DATA EXCERPTS →
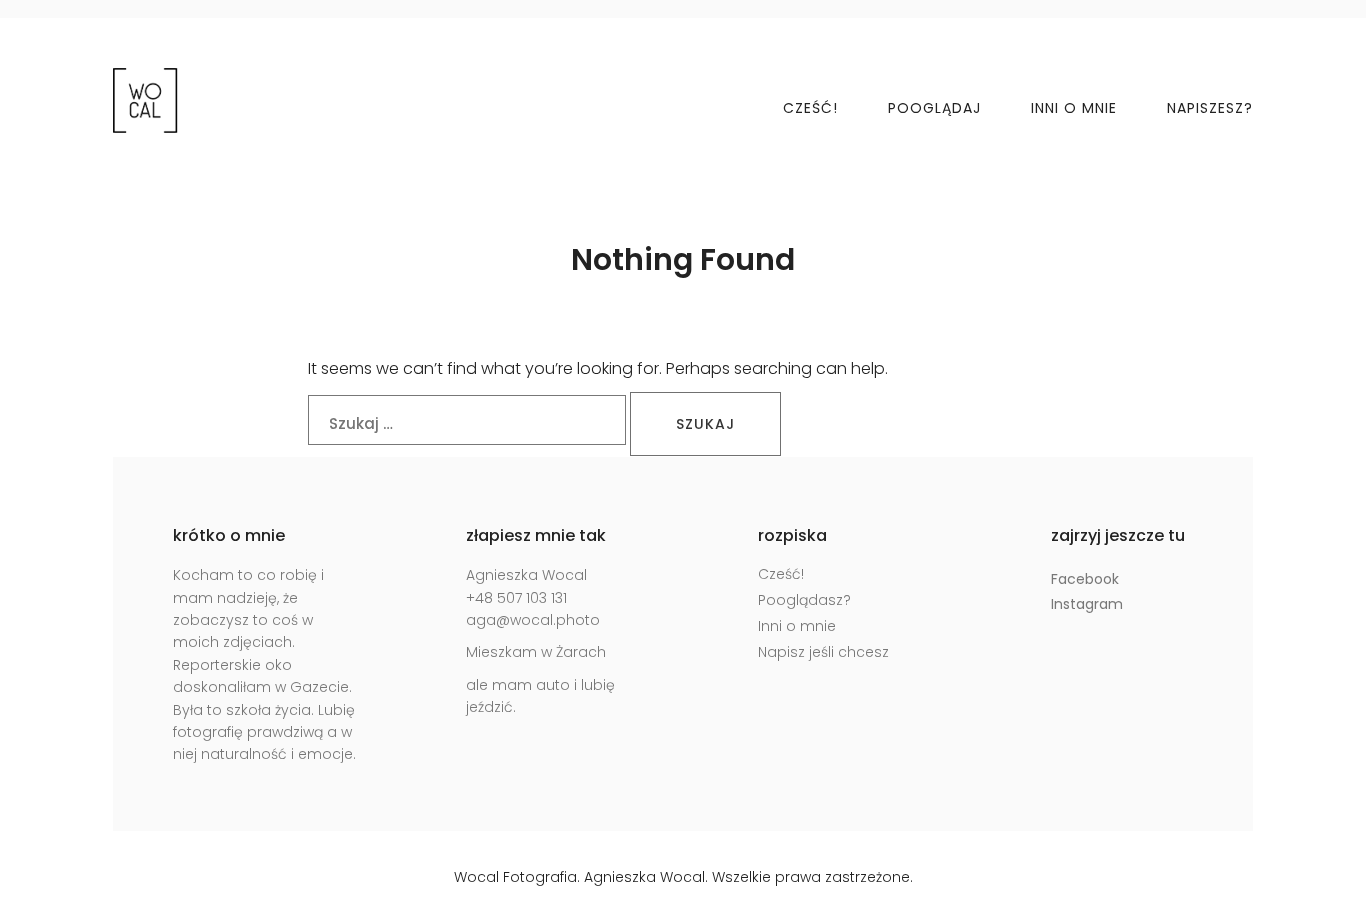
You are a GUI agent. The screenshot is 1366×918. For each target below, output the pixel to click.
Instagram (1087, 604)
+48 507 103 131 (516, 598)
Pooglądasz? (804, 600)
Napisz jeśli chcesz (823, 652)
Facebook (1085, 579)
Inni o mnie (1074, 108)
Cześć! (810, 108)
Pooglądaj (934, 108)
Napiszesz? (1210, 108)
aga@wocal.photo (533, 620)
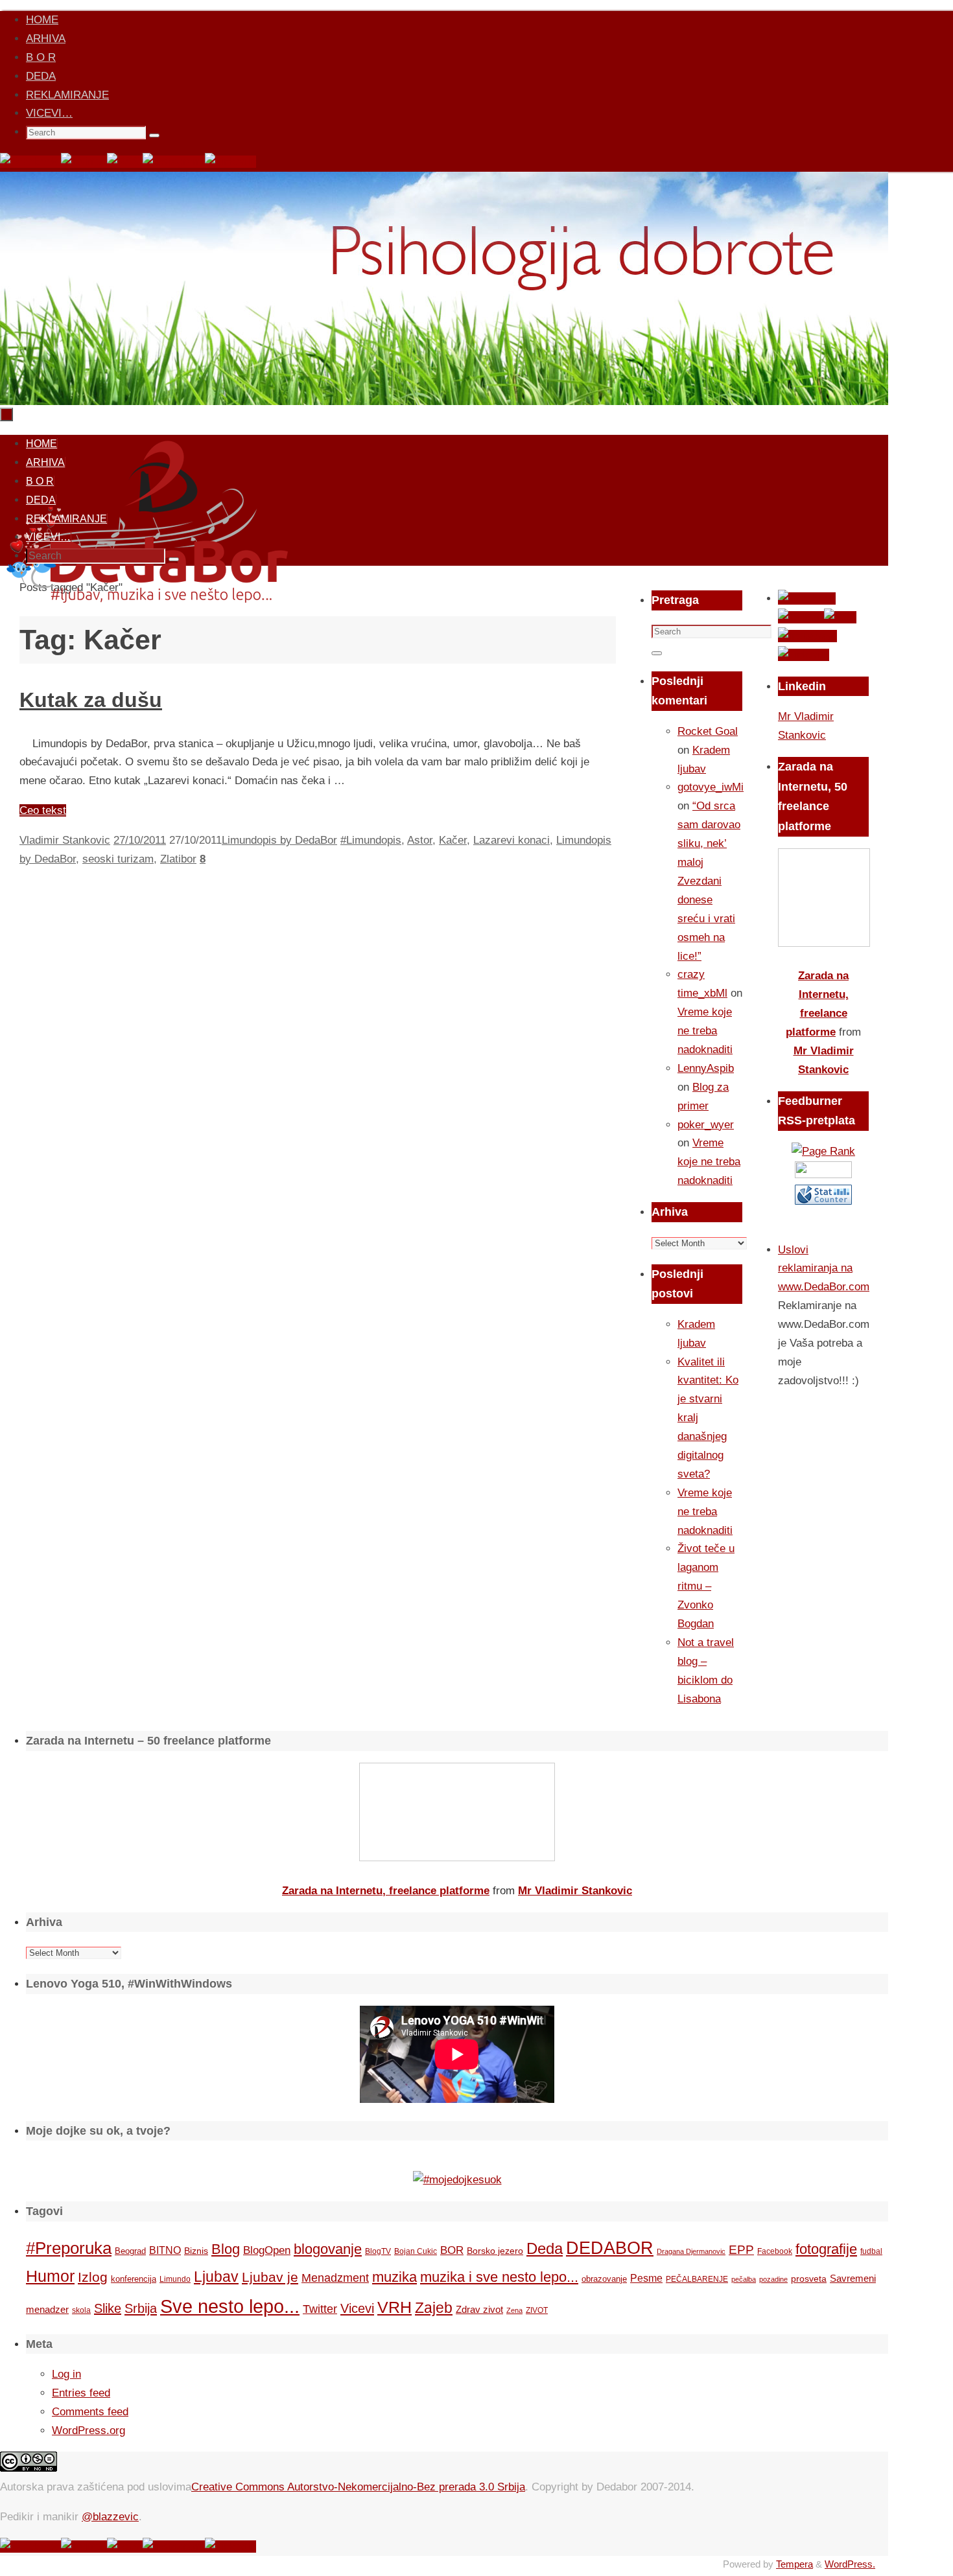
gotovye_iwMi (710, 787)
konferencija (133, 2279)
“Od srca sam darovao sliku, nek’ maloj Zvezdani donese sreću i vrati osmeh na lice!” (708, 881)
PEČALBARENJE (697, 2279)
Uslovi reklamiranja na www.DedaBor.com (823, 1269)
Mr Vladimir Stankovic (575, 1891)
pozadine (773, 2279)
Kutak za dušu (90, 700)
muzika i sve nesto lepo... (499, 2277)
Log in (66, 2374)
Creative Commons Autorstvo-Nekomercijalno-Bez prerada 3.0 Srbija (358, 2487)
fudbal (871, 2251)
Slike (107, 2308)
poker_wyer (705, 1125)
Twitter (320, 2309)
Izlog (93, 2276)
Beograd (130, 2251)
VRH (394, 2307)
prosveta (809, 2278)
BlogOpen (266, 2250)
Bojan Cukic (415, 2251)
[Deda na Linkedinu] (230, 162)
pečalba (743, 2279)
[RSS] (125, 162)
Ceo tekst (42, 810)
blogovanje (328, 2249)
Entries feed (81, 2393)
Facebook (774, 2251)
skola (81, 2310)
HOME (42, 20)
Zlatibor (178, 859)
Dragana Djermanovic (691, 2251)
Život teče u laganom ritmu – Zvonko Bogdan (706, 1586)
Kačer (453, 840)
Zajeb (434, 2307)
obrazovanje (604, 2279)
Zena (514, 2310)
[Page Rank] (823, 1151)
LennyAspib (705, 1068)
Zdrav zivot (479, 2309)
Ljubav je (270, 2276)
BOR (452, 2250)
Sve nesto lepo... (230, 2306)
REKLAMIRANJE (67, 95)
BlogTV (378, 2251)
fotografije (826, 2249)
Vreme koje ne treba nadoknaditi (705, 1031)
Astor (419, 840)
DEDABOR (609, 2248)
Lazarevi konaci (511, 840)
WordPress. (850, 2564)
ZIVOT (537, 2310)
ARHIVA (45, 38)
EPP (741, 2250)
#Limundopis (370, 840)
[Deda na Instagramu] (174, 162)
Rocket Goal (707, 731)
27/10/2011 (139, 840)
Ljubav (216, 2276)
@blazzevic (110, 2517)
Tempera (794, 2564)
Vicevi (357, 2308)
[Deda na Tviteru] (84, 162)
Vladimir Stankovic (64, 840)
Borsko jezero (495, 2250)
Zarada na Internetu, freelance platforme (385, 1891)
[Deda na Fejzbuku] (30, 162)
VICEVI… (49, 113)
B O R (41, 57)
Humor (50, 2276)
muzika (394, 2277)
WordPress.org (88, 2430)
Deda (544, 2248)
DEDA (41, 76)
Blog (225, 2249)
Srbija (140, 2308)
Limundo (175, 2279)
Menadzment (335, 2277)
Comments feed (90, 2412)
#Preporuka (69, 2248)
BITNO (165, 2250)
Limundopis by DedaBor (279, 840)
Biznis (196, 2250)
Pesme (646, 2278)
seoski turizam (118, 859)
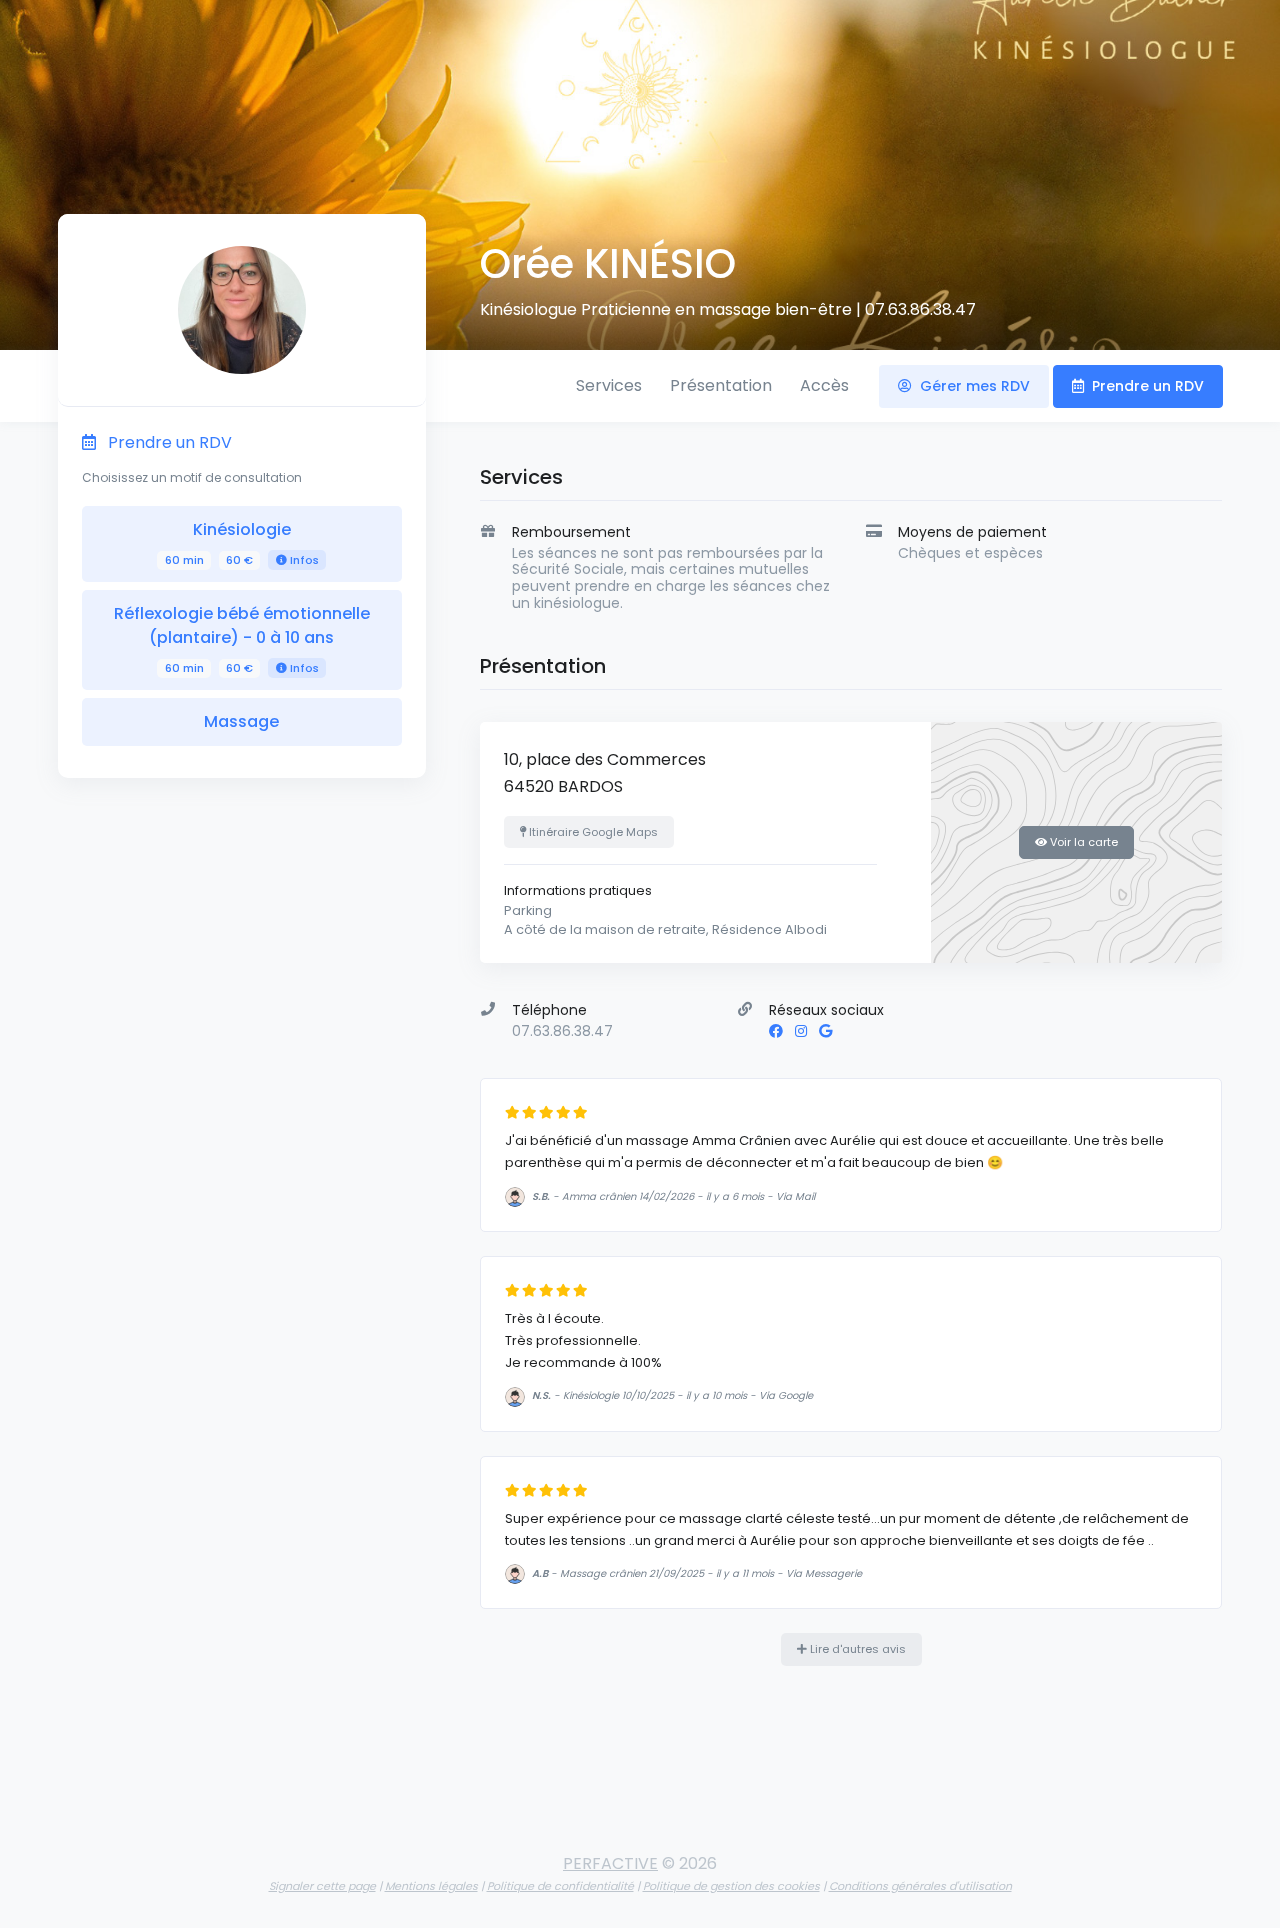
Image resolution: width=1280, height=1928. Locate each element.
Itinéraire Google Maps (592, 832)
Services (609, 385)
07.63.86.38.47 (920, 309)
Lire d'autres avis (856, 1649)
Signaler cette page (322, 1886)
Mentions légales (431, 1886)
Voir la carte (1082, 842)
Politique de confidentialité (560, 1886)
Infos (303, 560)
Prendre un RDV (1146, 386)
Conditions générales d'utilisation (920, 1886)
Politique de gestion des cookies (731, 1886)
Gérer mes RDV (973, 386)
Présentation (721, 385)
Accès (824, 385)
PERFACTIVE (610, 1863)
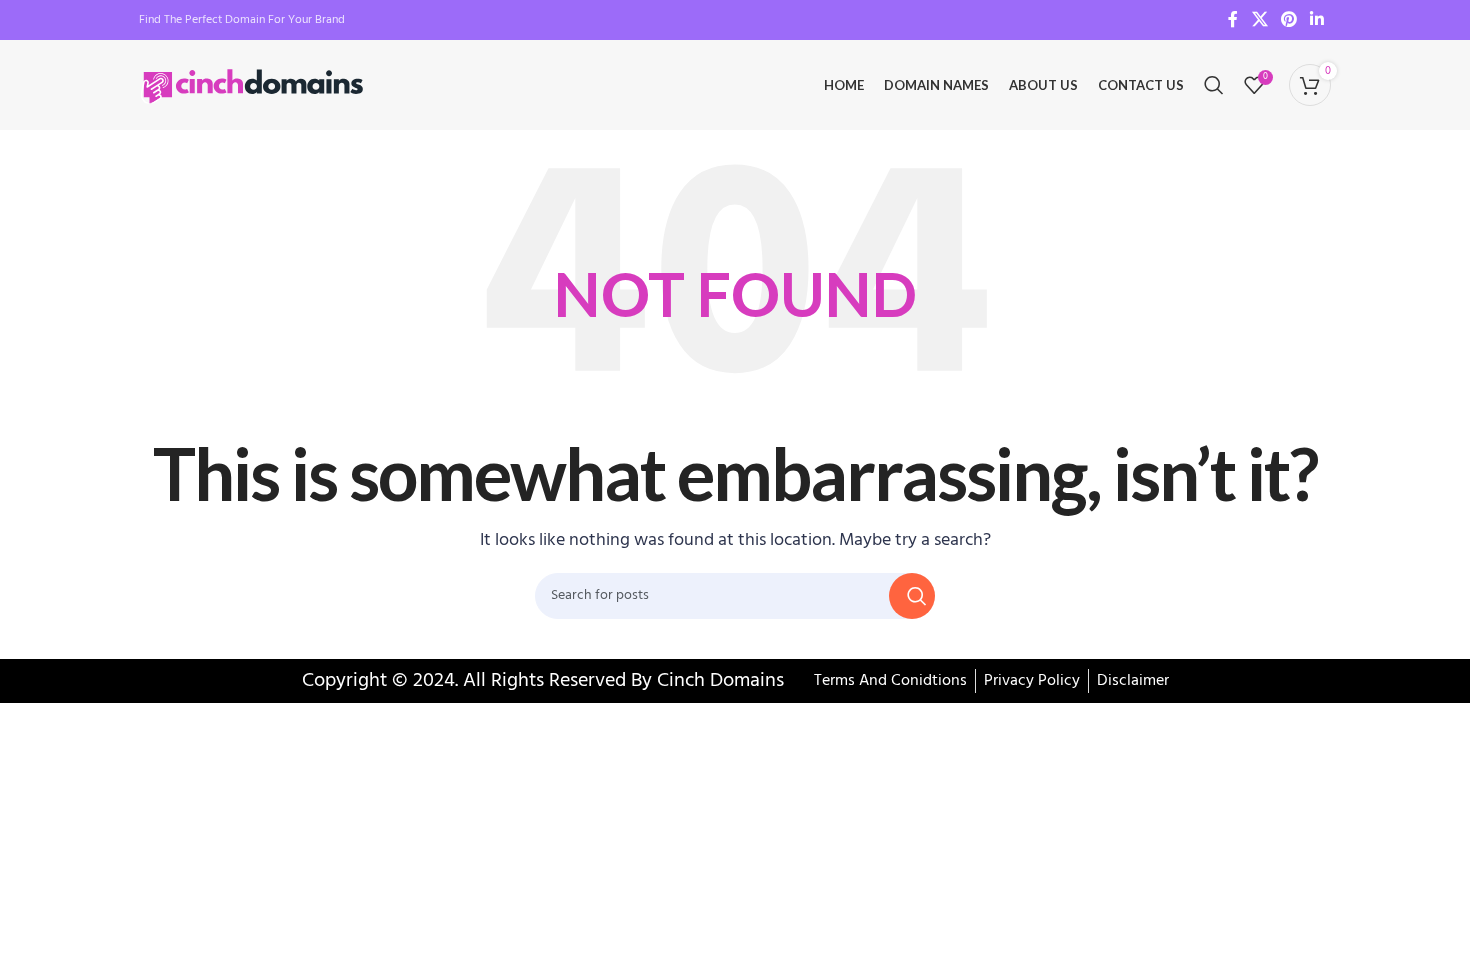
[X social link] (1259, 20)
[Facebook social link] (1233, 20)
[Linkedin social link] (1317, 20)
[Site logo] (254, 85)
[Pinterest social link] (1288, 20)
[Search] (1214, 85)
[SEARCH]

WHAT THE TASK ASKS → Give back the material word for word, without images.

TASK SOLUTION →
You are a GUI agent. The screenshot is 1366×918. For each target below, output the pixel to click.
Instagram (1087, 604)
+48 507 103 131 (516, 598)
Pooglądasz? (804, 600)
Napisz jeśli chcesz (823, 652)
Facebook (1085, 579)
Inni o mnie (1074, 108)
Cześć! (810, 108)
Pooglądaj (934, 108)
Napiszesz? (1210, 108)
aga@wocal.photo (533, 620)
gotovye_iwMi (710, 787)
konferencija (133, 2279)
“Od srca sam darovao sliku, nek’ maloj Zvezdani donese sreću i vrati osmeh na lice!” (708, 881)
PEČALBARENJE (697, 2279)
Uslovi reklamiranja na www.DedaBor.com (823, 1269)
Mr Vladimir Stankovic (575, 1891)
pozadine (773, 2279)
Kutak za dušu (90, 700)
muzika i sve nesto lepo... (499, 2277)
Log in (66, 2374)
Creative Commons Autorstvo-Nekomercijalno-Bez prerada 3.0 Srbija (358, 2487)
fudbal (871, 2251)
Slike (107, 2308)
poker_wyer (705, 1125)
Twitter (320, 2309)
Izlog (93, 2276)
Beograd (130, 2251)
VRH (394, 2307)
prosveta (809, 2278)
BlogOpen (266, 2250)
Bojan Cukic (415, 2251)
[Deda na Linkedinu] (230, 162)
pečalba (743, 2279)
[RSS] (125, 162)
Ceo tekst (42, 810)
blogovanje (328, 2249)
Entries feed (81, 2393)
Facebook (774, 2251)
skola (81, 2310)
HOME (42, 20)
Zlatibor (178, 859)
Dragana Djermanovic (691, 2251)
Život teče u laganom ritmu – Zvonko Bogdan (706, 1586)
Kačer (453, 840)
Zajeb (434, 2307)
obrazovanje (604, 2279)
Zena (514, 2310)
[Page Rank] (823, 1151)
LennyAspib (705, 1068)
Zdrav zivot (479, 2309)
Ljubav je (270, 2276)
BOR (452, 2250)
Sve nesto lepo... (230, 2306)
REKLAMIRANJE (67, 95)
BlogTV (378, 2251)
fotografije (826, 2249)
Vreme koje ne treba nadoknaditi (705, 1031)
Astor (419, 840)
DEDABOR (609, 2248)
Lazarevi konaci (511, 840)
WordPress. (850, 2564)
ZIVOT (537, 2310)
ARHIVA (45, 38)
EPP (741, 2250)
#Limundopis (370, 840)
[Deda na Instagramu] (174, 162)
Rocket Goal (707, 731)
27/10/2011 (139, 840)
Ljubav (216, 2276)
@blazzevic (110, 2517)
Tempera (794, 2564)
Vicevi (357, 2308)
[Deda na Tviteru] (84, 162)
Vladimir Stankovic (64, 840)
Borsko jezero (495, 2250)
Zarada na Internetu, freelance platforme (385, 1891)
[Deda na Fejzbuku] (30, 162)
VICEVI… (49, 113)
B O R (41, 57)
Humor (50, 2276)
muzika (394, 2277)
WordPress.org (88, 2430)
Deda (544, 2248)
DEDA (41, 76)
Blog (225, 2249)
Srbija (140, 2308)
Limundo (175, 2279)
Menadzment (335, 2277)
Comments feed (90, 2412)
#Preporuka (69, 2248)
BITNO (165, 2250)
Limundopis by DedaBor (279, 840)
Biznis (196, 2250)
Pesme (646, 2278)
seoski turizam (118, 859)
Image resolution: width=1280, height=1928. Locate each element.
Itinéraire Google Maps (592, 832)
Services (609, 385)
07.63.86.38.47 (920, 309)
Lire d'autres avis (856, 1649)
Signaler cette page (322, 1886)
Mentions légales (431, 1886)
Voir la carte (1082, 842)
Politique de confidentialité (560, 1886)
Infos (303, 560)
Prendre un RDV (1146, 386)
Conditions générales d'utilisation (920, 1886)
Politique de gestion des cookies (731, 1886)
Gérer mes RDV (973, 386)
Présentation (721, 385)
Accès (824, 385)
PERFACTIVE (610, 1863)
[X social link] (1259, 20)
[Facebook social link] (1233, 20)
[Linkedin social link] (1317, 20)
[Site logo] (254, 85)
[Pinterest social link] (1288, 20)
[Search] (1214, 85)
[SEARCH]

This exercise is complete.